- **WHAT YOU NEED TO DO**
a: Please reproduce word for word the part of the call transcript below that opens with the words containing "Tim Duncan, CEO" and closes with "if not busier.".
b: Name the three projects Robin Fielder lists in the call transcript below.

- **EXCERPT**
Robin Fielder, Executive Vice President
Thanks, Tim. And good to hear from you. As you mentioned, obviously the anchor emitter is a key piece, but for all three of our projects, for Freeport, our Jefferson County GLO acreage, and the newly announced Riverbend CCS project in Louisiana, we want to continue to advance the pre-FEED work. Part of that is to go out and collect data necessary to file these class 6 permits. So that's part of what we talked about drilling these stratigraphic test wells, collecting some additional subsurface data to help us better characterize the reservoir to ensure that when we apply for these permits, we've got sufficient data included in that application process to push that through in a timely manner. As far as the timeline on that, as you know today, the regulatory body overseeing those class 6 CO2 injection permits is still the EPA. The state of Louisiana has filed for primacy, and we would expect to hear something hopefully later this year on that. We think the state of Texas will be not too far behind on filing for primacy as well. That will be a key piece of our timelines here. Meanwhile, again, we're working with our technical alliance on some of the wellhead and subsurface pre-FEED and advancing into feed work as we advance all three of these projects, both on the onshore stores and then, the GLO, which is in our shallow state waters.
Tim Duncan, CEO
To wrap that, we've advanced from, I think, a couple of calls ago. We have a goal of establishing store regions where we know there's a big industrial emitter addressable market. Can we partner with midstream players? You're seeing that. You're seeing the advancement the teams work so hard on. Now we have things we need to execute on, so you have seen the stratigraphic test, but we still have ambition on what else we can build out throughout the Gulf Coast from a business development standpoint. Last year was extraordinarily busy for the team, and now it's got some great leadership with Robin, and we expect this year to be equally busy, if not busier.
Subash Chandra, Analyst
Yeah. Hey, Robin, good to see you again as well. Tim, I guess the terminology on MOU versus definitive, etc. what's the moving parts there to get from one to the other?

- **COLLECTED DATA**
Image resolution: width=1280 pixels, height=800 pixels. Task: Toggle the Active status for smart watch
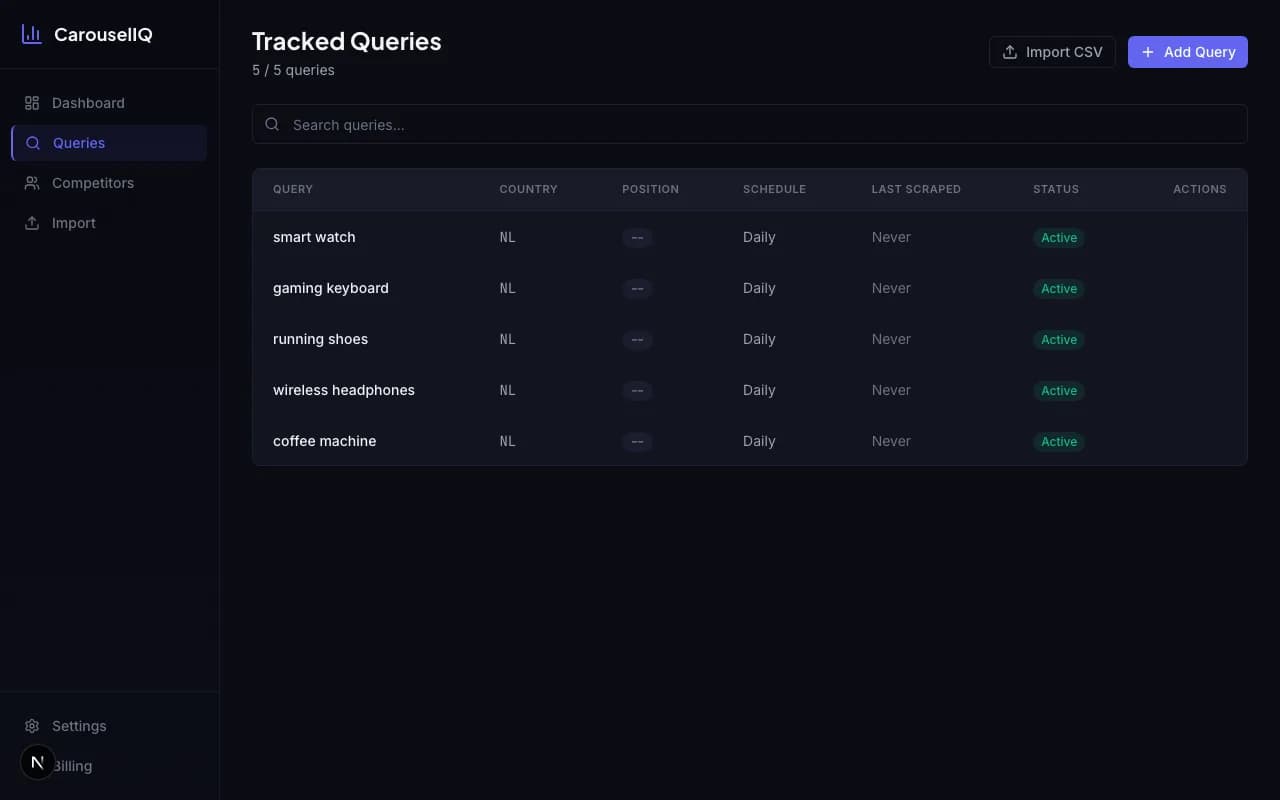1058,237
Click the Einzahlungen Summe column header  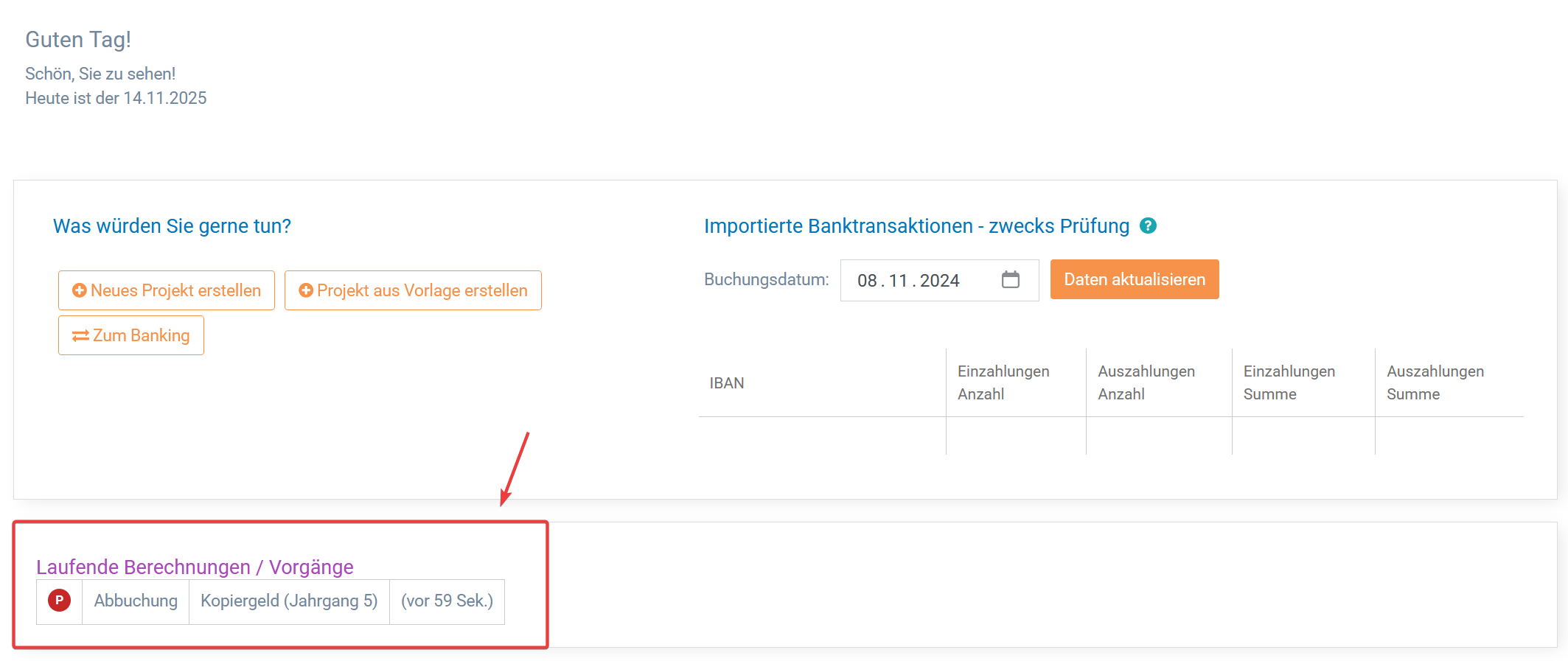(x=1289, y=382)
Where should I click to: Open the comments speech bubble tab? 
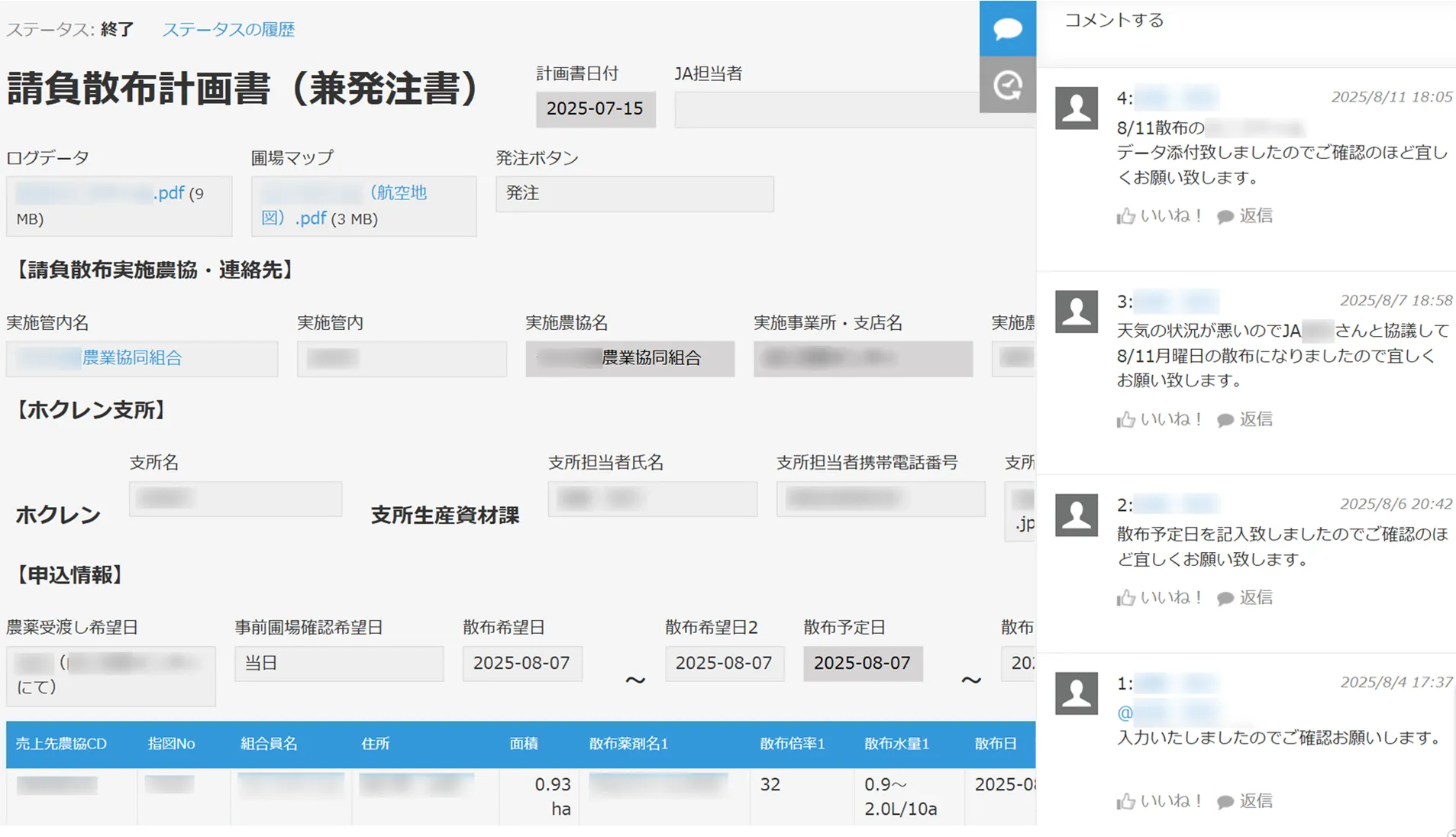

- **LIST OF SOLUTIONS**
a:
Tim Duncan, CEO
To wrap that, we've advanced from, I think, a couple of calls ago. We have a goal of establishing store regions where we know there's a big industrial emitter addressable market. Can we partner with midstream players? You're seeing that. You're seeing the advancement the teams work so hard on. Now we have things we need to execute on, so you have seen the stratigraphic test, but we still have ambition on what else we can build out throughout the Gulf Coast from a business development standpoint. Last year was extraordinarily busy for the team, and now it's got some great leadership with Robin, and we expect this year to be equally busy, if not busier.

b:
- Freeport
- Jefferson County GLO acreage
- Riverbend CCS project in Louisiana